Cargando...

Los últimos ataques lanzados por Irán contra Israel apuntan a un cambio de rumbo en la estrategia de Teherán y amenazan con redefinir el equilibrio de poder en Oriente Medio. Más allá del impacto militar inmediato, la ofensiva es interpretada por varios analistas como un mensaje político: la República Islámica está dispuesta a responder de manera más directa ante las acciones israelíes contra sus aliados regionales y a asumir riesgos que hasta hace poco intentaba evitar.

Durante décadas, la rivalidad entre Irán e Israel se ha desarrollado principalmente a través de conflictos indirectos, operaciones encubiertas y el apoyo a actores armados presentes en diferentes puntos de la región. Sin embargo, los acontecimientos de los últimos días sugieren que esta dinámica podría estar evolucionando. Teherán considera que el actual alto el fuego impulsado por Estados Unidos después de los enfrentamientos de la primavera pasada se ha ido erosionando a causa de las operaciones militares israelíes en el Líbano y de los ataques estadounidenses contra objetivos iraníes.

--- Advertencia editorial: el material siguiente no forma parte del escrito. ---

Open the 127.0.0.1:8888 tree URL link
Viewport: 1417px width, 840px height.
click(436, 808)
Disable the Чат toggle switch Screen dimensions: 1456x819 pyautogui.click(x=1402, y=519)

Irán busca establecer líneas rojas

En este contexto, las autoridades iraníes defienden que su respuesta busca establecer nuevas líneas rojas. El mensaje es que cualquier ofensiva contra sus aliados regionales, especialmente Hezbolá en el Líbano, podría desencadenar represalias directas. Se trata de un planteamiento que supone un cambio significativo respecto a la tradicional política de contención que había caracterizado buena parte de las decisiones de Teherán en las últimas décadas.

El actual liderazgo iraní parece cada vez menos dispuesto a limitarse a una estrategia defensiva. Varias figuras del régimen han insistido esta semana en que no aceptarán una situación en la que Israel siga actuando militarmente mientras las negociaciones diplomáticas avanzan sin resultados concretos. Esta posición refleja la influencia de una nueva generación de dirigentes que considera que la presión militar puede ser una herramienta tan útil como la diplomacia para defender los intereses del país.

La tensión llega, además, en un momento especialmente delicado. Desde la entrada en vigor de la tregua negociada por Estados Unidos, Israel ha mantenido una intensa actividad militar en el Líbano, incluyendo operaciones en Beirut, según las autoridades del país. Paralelamente, Irán ha denunciado repetidamente que tanto Washington como Jerusalén han vulnerado los compromisos adquiridos durante las conversaciones para estabilizar la región.

Diferencias entre Israel y Estados Unidos

Los últimos movimientos también evidencian las crecientes diferencias entre Estados Unidos e Israel sobre cómo gestionar el conflicto. El presidente estadounidense, Donald Trump, ha defendido públicamente la necesidad de mantener abierta la vía diplomática con Teherán y ha expresado en varias ocasiones su confianza en la posibilidad de llegar a un acuerdo. Esta posición contrasta con la línea más dura sostenida por el gobierno israelí de Benjamin Netanyahu.

Según varios expertos, Irán intenta aprovechar estas discrepancias para reforzar su posición negociadora. Al demostrar capacidad para responder militarmente y generar inestabilidad regional, Teherán busca incrementar el coste político de una escalada y obligar a Washington a elegir entre el apoyo incondicional a las operaciones israelíes o la preservación del proceso diplomático.

La preocupación internacional se centra ahora en la posibilidad de que este nuevo escenario desemboque en una escalada más amplia. Los intercambios de fuego registrados durante los últimos días entre fuerzas iraníes y estadounidenses evidencian que la situación sigue siendo extremadamente frágil. Con las negociaciones estancadas y las partes manteniendo posiciones alejadas, el riesgo de que un incidente puntual desencadene una crisis de dimensiones regionales vuelve a situarse en el centro de la agenda internacional.